▶ Input
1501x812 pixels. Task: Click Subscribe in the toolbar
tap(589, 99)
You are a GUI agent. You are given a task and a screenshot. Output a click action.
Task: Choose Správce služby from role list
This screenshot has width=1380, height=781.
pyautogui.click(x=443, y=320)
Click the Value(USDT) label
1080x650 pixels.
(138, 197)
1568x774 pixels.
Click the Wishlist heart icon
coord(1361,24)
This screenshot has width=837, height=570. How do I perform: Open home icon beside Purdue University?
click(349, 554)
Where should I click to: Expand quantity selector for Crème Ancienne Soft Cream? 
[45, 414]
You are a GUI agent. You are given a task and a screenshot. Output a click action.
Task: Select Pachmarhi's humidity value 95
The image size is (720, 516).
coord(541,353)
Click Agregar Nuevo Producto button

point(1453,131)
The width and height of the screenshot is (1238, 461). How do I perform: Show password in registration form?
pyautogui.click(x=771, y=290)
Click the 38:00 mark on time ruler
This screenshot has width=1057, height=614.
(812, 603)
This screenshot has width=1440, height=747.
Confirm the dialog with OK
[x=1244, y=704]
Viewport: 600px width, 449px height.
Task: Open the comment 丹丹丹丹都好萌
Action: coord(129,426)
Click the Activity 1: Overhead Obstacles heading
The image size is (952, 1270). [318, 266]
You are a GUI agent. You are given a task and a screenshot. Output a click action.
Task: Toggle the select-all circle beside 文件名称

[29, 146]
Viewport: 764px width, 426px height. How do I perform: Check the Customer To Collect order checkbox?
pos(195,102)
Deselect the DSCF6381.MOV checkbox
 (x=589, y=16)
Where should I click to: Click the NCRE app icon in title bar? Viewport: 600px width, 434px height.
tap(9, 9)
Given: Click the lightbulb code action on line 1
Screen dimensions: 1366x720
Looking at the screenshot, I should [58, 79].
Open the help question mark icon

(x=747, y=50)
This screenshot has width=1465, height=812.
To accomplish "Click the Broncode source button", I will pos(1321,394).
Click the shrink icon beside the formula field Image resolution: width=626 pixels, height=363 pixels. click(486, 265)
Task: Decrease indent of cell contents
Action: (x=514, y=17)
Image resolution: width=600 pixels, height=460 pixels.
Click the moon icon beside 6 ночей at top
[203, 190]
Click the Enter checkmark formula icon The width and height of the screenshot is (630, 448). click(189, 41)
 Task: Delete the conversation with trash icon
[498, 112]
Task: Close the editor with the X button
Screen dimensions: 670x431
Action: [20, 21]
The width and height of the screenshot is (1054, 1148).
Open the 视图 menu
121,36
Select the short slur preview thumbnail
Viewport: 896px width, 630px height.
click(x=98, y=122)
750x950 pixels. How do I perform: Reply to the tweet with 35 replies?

▶ Assigned task
Look back at the entries above. Retype the line with "This screenshot has width=837, height=570.", the line with "This screenshot has width=1440, height=747.", and all lines in between.

▶ Expected answer
This screenshot has width=837, height=570. How do I perform: Open home icon beside Purdue University?
click(349, 554)
Where should I click to: Expand quantity selector for Crème Ancienne Soft Cream? 
[45, 414]
You are a GUI agent. You are given a task and a screenshot. Output a click action.
Task: Select Pachmarhi's humidity value 95
The image size is (720, 516).
coord(541,353)
Click Agregar Nuevo Producto button

point(1453,131)
The width and height of the screenshot is (1238, 461). How do I perform: Show password in registration form?
pyautogui.click(x=771, y=290)
Click the 38:00 mark on time ruler
This screenshot has width=1057, height=614.
(812, 603)
This screenshot has width=1440, height=747.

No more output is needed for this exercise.